How to Compare 401k Brokerage Accounts
When choosing to offer a brokerage account feature in a 401k plan, plan sponsors must consider several features and characteristics. Comparing 401k brokerage accounts involves examining fees, fund offerings, other permitted investment options, technology resources and experience. In addition, you must ensure that the plan's current trustee and third-party administrator (if applicable) are capable of interfacing with the new brokerage account provider. In some cases, the current trustee may offer these services and it is wise to strongly consider them.
Instructions
-
-
1
Ensure your plan's trustee can accommodate a brokerage account option. Before comparing brokerage options, ensure your current platform can accommodate this; if it can't, determine if it's worth switch trustee's to offer this service.
-
2
Determine the needs of the plan. Not all brokerage accounts are the same; some providers, such as T. Rowe Price, Fidelity and Schwab, specialize in offering brokerage accounts for 401k plans.
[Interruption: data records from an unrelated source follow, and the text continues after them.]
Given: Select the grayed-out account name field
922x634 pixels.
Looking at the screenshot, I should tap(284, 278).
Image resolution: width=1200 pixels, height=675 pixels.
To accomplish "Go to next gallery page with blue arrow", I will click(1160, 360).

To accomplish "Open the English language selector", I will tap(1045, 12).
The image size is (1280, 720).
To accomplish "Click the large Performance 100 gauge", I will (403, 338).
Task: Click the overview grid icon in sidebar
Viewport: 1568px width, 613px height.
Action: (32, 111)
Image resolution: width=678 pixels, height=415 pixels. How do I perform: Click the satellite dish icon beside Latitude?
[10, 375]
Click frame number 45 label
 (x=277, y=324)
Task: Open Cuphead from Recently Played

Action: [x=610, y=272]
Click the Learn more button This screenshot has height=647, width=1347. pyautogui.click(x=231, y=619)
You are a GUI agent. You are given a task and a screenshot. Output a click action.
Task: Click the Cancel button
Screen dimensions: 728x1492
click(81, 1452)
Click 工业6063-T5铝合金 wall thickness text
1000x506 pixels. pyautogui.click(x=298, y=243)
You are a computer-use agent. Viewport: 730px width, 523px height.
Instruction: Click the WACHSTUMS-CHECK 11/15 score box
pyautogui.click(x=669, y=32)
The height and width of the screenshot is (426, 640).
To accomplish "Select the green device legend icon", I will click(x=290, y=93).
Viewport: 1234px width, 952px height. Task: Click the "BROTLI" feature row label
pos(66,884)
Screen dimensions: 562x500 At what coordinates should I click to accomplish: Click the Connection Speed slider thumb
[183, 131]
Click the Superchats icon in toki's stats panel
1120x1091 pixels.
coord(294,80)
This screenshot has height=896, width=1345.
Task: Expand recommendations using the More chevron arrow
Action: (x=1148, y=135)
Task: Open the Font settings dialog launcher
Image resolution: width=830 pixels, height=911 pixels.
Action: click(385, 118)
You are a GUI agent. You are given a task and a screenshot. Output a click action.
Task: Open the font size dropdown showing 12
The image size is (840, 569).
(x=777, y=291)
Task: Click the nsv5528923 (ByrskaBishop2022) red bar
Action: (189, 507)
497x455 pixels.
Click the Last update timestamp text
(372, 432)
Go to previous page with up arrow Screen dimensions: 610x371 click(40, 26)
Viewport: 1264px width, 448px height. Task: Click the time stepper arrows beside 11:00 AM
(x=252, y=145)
The operational aspects of trading and securities processing is slightly different from in a standard retail brokerage account, so it's important to find a provider with experience.
-
-
3
Compare fees. The important fees are brokerage commissions per trade at the participant level, base account fees for the number of participants opening brokerage accounts, and any asset-based charges.
-
4
Compare tecnology and investment options. All brokerage accounts will allow mutual fund transactions as well as basic stock and bond trading. A large universe of mutual funds is generally desirable, and in some cases exchange-traded funds and covered-call options should be permitted.